Brasil-Japão: uma amizade forjada em trabalho e respeito

Fernando Mendanha

“Quando pisei em terra brasileira, senti muita saudade do Japão. Houve um sentimento diferente.” Há exatos 58 anos, no terceiro domingo de 1960, Tsuruichi Urabe desembarcava no Brasil, registrando seus primeiros sentimentos em anotações de diários, que depois daquela viagem passariam a acompanhá-lo até os seus 97 anos, em 2006.

Na bagagem, a clareza de quem trazia a missão de reconstruir sua vida bem longe de onde nascera. Desafio parecido com o de João Braga Mendanha, quando dois anos mais tarde, aos 38 anos e já com uma família de oito filhos, ouviu na capital mineira a notícia que mudaria – para melhor – a sua vida: a Usiminas estava contratando empregados para sua construção.

Mergulhar em memórias – escritas, faladas e fotografadas – como essas é preservar a história de milhares de pessoas que passaram e/ou fincaram novas raízes em Ipatinga. Na época, um projeto de cidade a ser desenhada no Leste de Minas Gerais, a partir do entorno de onde se instalara a maior fabricante de aços planos da América Latina.
Em 26 de outubro de 1962, quando o presidente da República, João Goulart, acendeu o primeiro alto-forno da usina, os já amigos Urabe e Mendanha estavam lá, presenciando, inclusive, a primeira corrida de gusa horas depois.

“Fizemos muita amizade, principalmente com o pessoal da Mendanha. O Sr. João era muito amigo do meu sogro, desde os tempos em que moravam nos alojamentos do bairro Santa Mônica, durante a construção da Usina”, destaca Matsuko Urabe, cujo marido Masahiro, filho mais velho de Tsuruichi, também viria do interior de São Paulo para trabalhar na Usiminas. O pai havia conseguido fichá-lo e, aos poucos, foi aprendendo tanto o novo trabalho quanto a nova língua.

Já a experiência em siderurgia vivida pelos amigos mais velhos, tanto em Fukuoka quanto em Belo Horizonte e Ouro Preto, contou muito para as posições que assumiram. A de fazer e ensinar um novo ofício aos mais jovens, em um dos maiores projetos de cooperação econômica entre Brasil e Japão na história.

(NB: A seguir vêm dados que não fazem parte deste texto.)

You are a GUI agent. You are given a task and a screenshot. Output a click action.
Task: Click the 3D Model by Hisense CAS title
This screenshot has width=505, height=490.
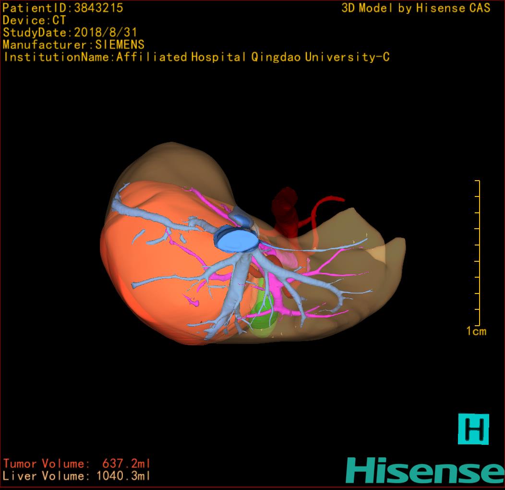point(416,8)
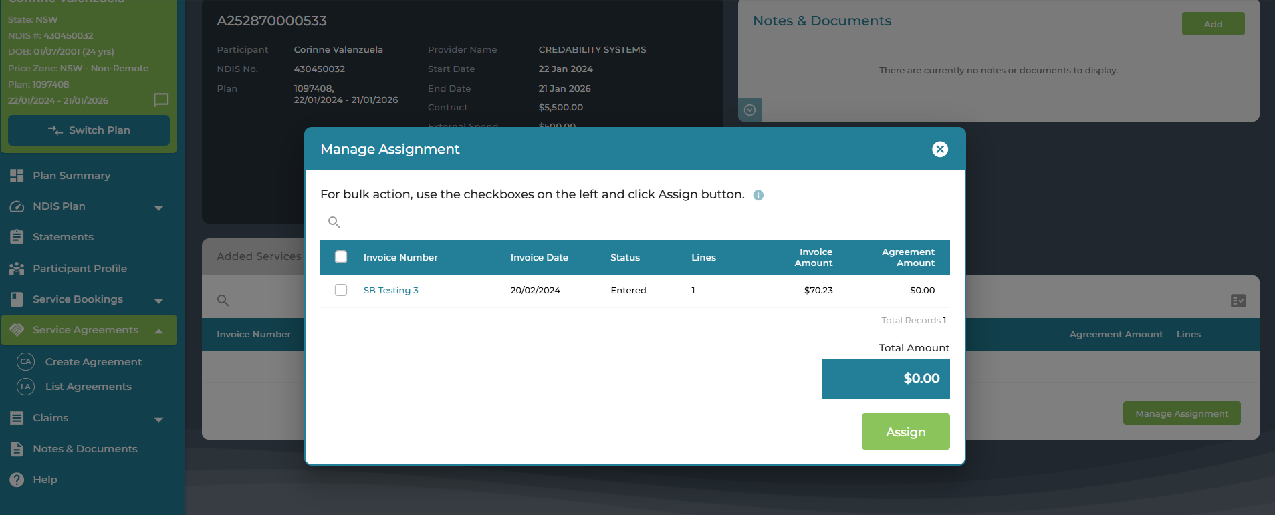Sort table by Invoice Date column header
The height and width of the screenshot is (515, 1275).
click(x=539, y=257)
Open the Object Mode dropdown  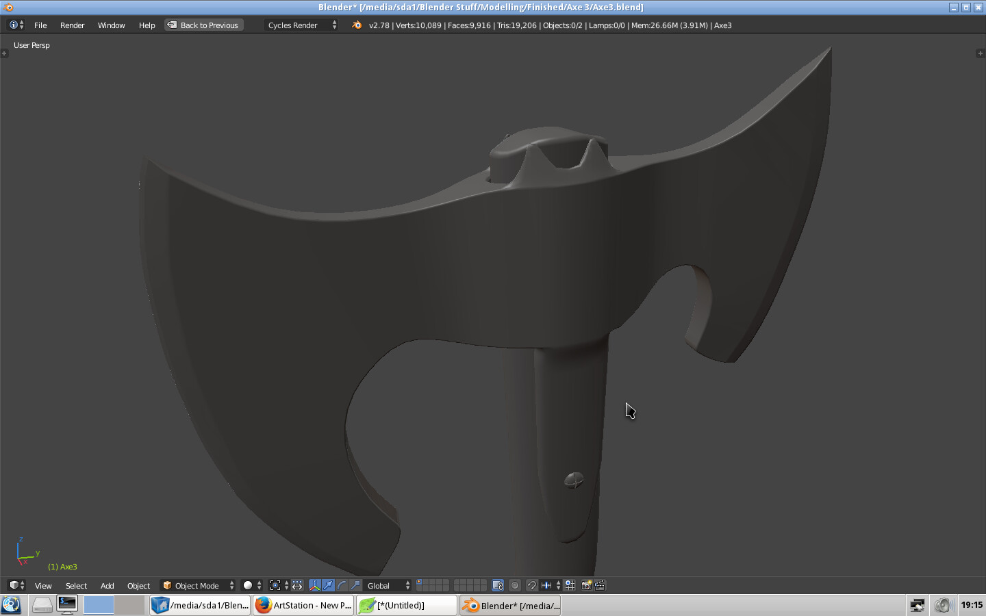tap(198, 585)
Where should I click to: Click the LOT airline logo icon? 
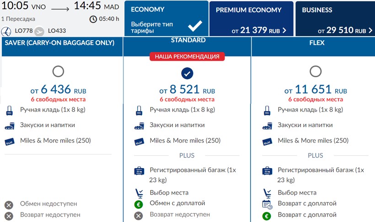click(x=6, y=31)
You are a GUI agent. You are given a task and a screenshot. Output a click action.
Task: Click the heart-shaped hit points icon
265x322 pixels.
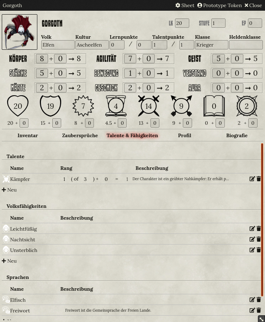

“A Usiminas foi o primeiro investimento no exterior feito pelo Japão no pós-guerra”, lembra Minoru Sakuraoka, filho de japoneses nascido no interior de São Paulo. Um sonho concretizado durante o governo de Juscelino Kubitscheck, em 1957, com a assinatura do acordo Lanari-Horikoshi. O tratado viabilizou a construção da empresa no formato de capital misto (60% estatal e 40% japonês), por meio da Nippon Usiminas, hoje Nippon Steel & Sumitomo Metal Corporation.

Mestres de aço
A proximidade foi uma das primeiras e principais percepções dos brasileiros sobre o modo japonês de botar a mão na massa para ensinar. “Isso encurtou as relações de trabalho. Ou seja, a noção de hierarquia estava eliminada, ou, pelo menos, flexibilizada. Desde a segunda Revolução Industrial feita por eles, nos anos de 1930, a indústria por lá, que já era mecanizada, colocou o trabalhador para ser o ‘cérebro de obra’, e não a ‘mão de obra’. Esse era o principal avanço frente ao capitalismo praticado nos Estados Unidos e na Europa”, explica o historiador Sávio Tarso.